Cresce così la tristezza e l’impotenza della nostra supposta conoscenza.
Ammirati dagli splendidi esempi delle gesta dei nostri predecessori, non si riesce ad evitare non una, come quella attribuita all’asino, ma cento volte le orribili manifestazioni della nostra non evoluzione.
E non si è ancora trovato rimedio più efficace, o per meglio dire meno fallace, dell’esempio.
Riconoscere un fatto come un qualcosa di cui si ha una certa conoscenza è quasi sempre l’unico bastone sul quale poggiare la nostra speranza.
A volte quel bastone non lo si cerca a dovere, è riposto in cantina, o il destino ce lo ha nascosto.
Così, sono andati perduti o seppelliti enormi quantità di esempi di mestieri che avrebbero potuto illuminare la conoscenza.
Tra i seppelliti ci sono tantissime colture agricole.
E con loro il piacere, il deliziare i sensi ed il benessere.
Alimentiamo noi stessi come siamo.
Ci guida una volontà al di fuori di noi.
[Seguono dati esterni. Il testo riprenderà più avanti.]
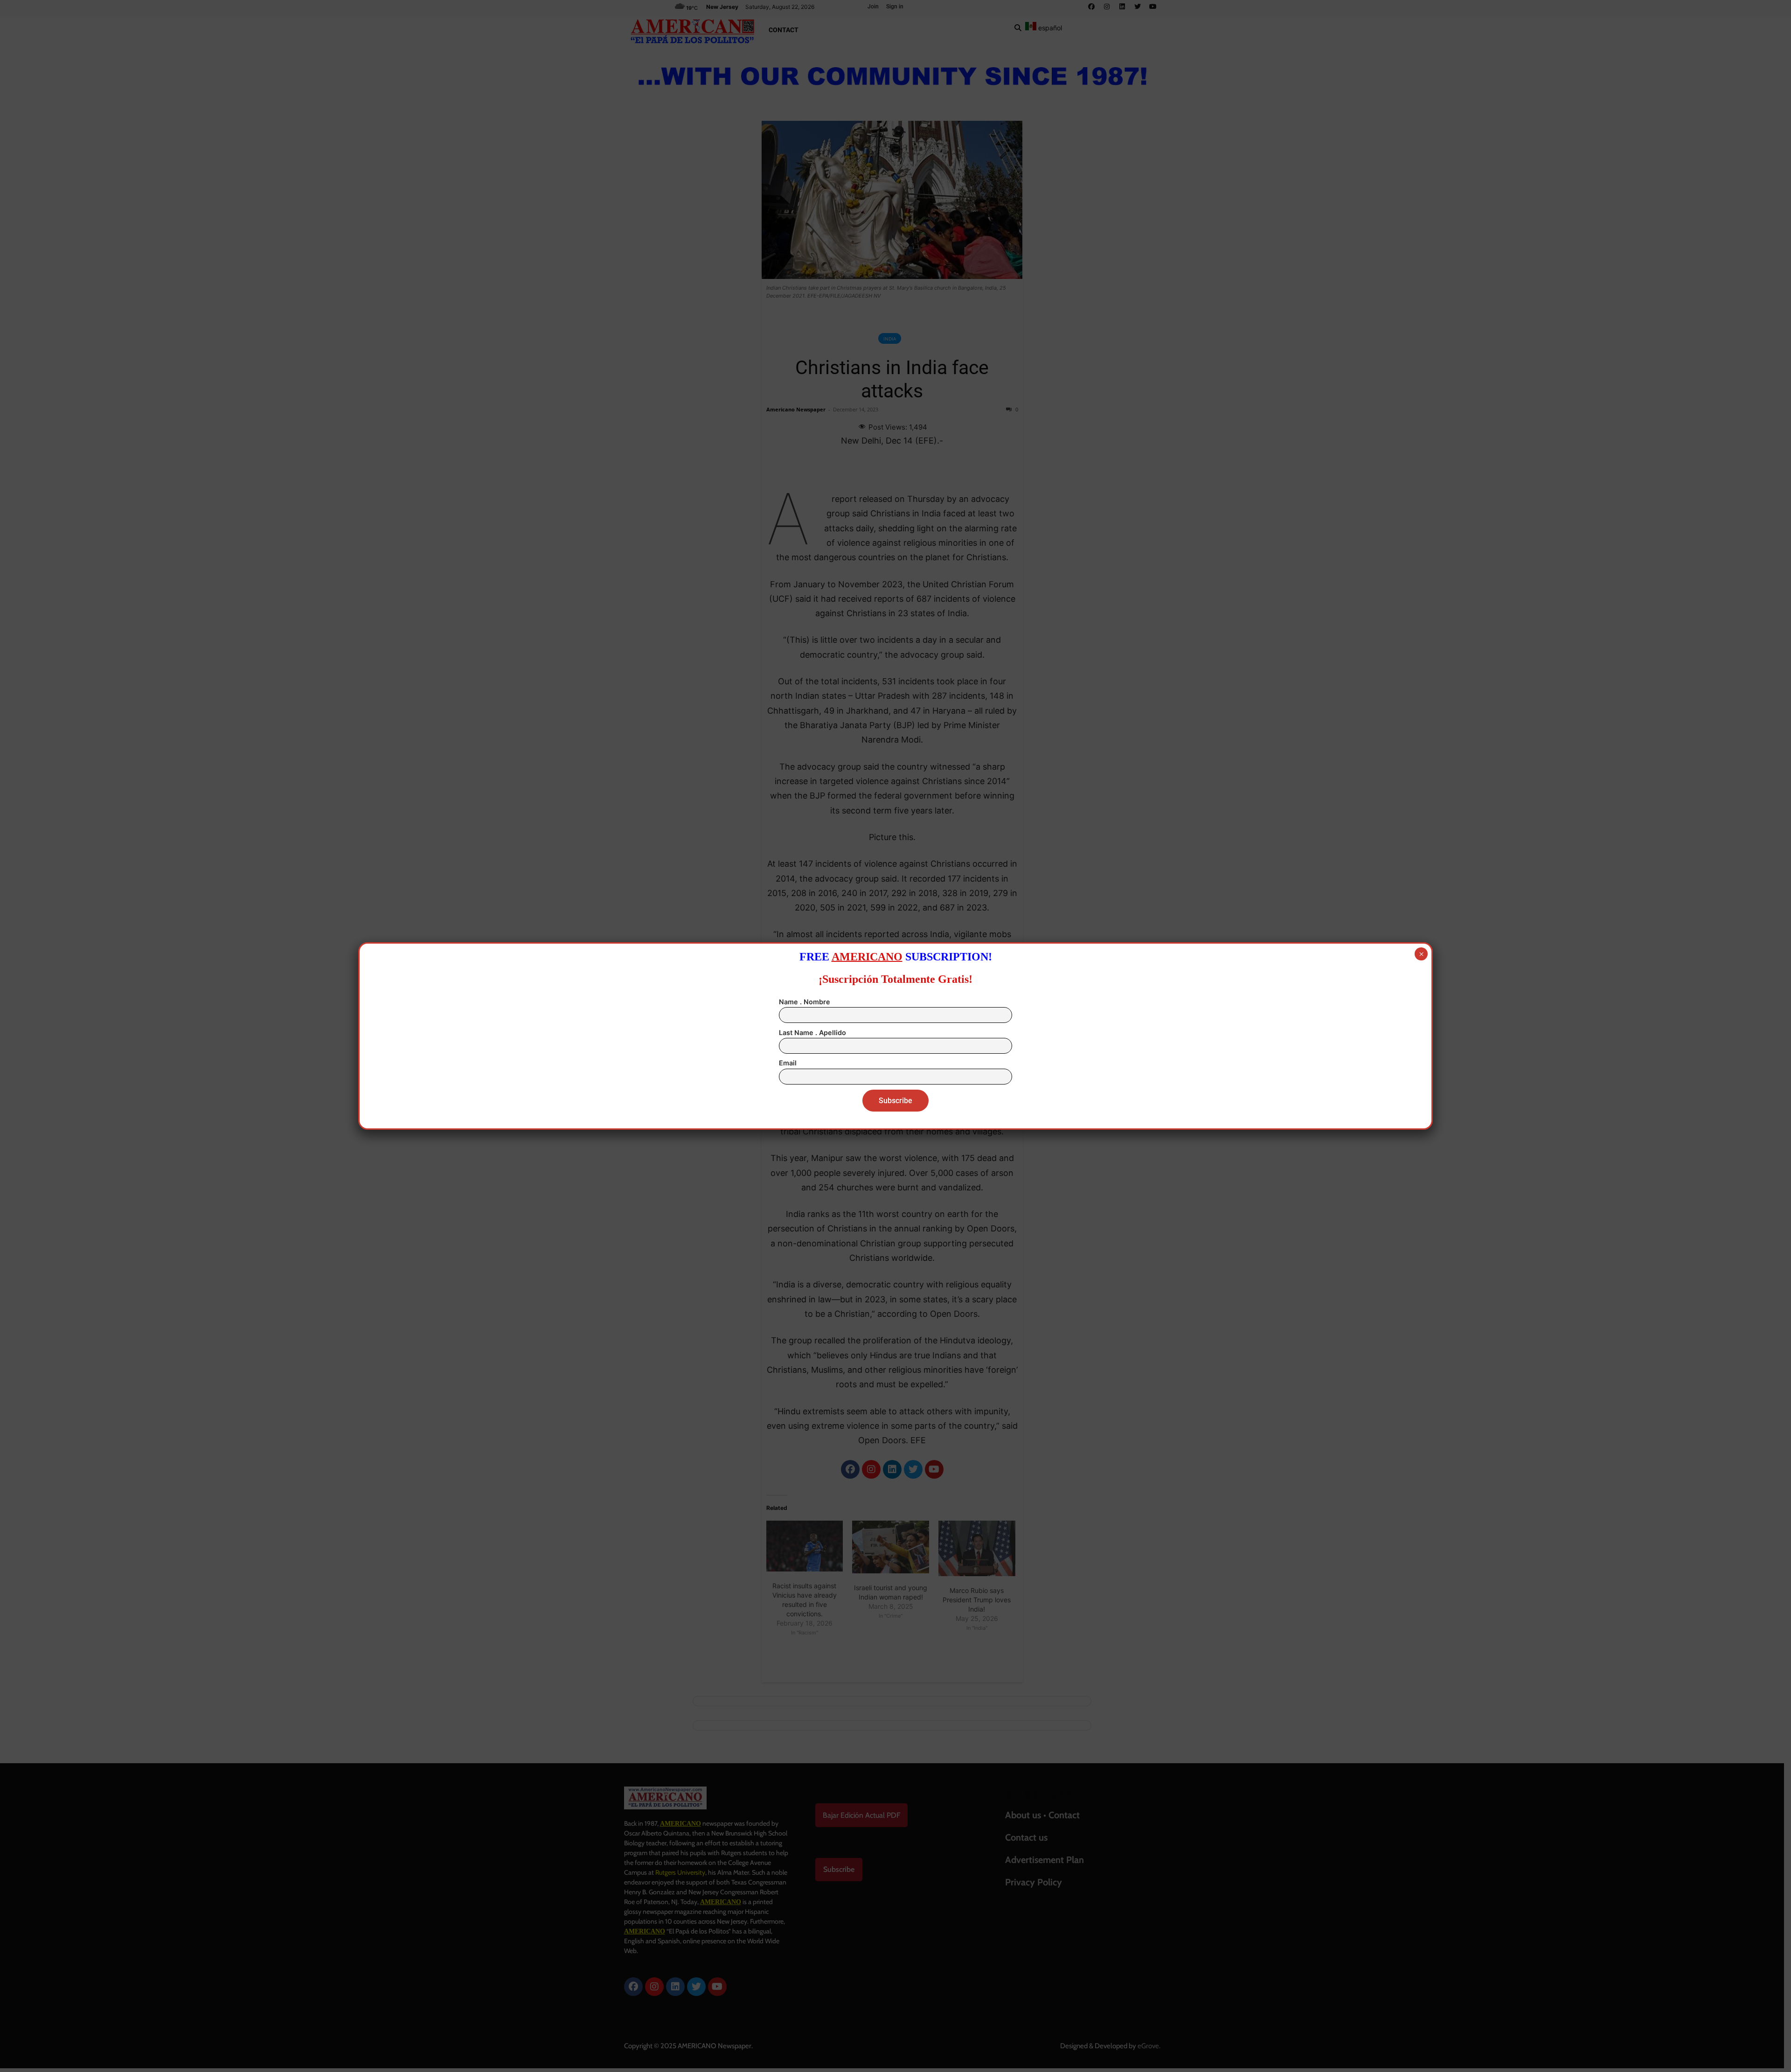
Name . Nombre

Questo è l’esempio seguito.
Troppo spesso la nostra vita ci appartiene solo nell’inconsapevole narcisismo nel quale ci specchiamo.
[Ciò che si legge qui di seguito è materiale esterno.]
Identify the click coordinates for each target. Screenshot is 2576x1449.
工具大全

E mentre ci poniamo domande al di fuori di noi, risulta difficile, non conoscendo, il conoscere.
Ecco che le nostre decisioni sono nostre soltanto in apparenza e non nella sostanza.
Siamo occupati, e molto. “Qualcuno dovrebbe spiegare come posso essere qui, là, di sotto, di sopra”. E la frittata è fatta.
Nutrire il nostro organismo: una faccenda primaria, una cultura che ha permesso all’uomo di elevarsi, di seppellire quel bastone.
Ciò che è conosciuto e riconosciuto fondamento di vita lo affidiamo completamente alla poca conoscenza che abbiamo, inquinata dal Dio quattrino.
E’ perfino buffo sostenere il proprio sapere e poi fidarci totalmente delle scelte di altri per ciò che è piacere e nutrimento.
E’ fuor d’ogni dubbio che per scoprire la vera bontà di un alimento si deve davvero prima conoscere.
Quel bastone è stato seppellito molto bene. Che fare allora se non fidarsi?
La risposta è implicita nell’interrogazione.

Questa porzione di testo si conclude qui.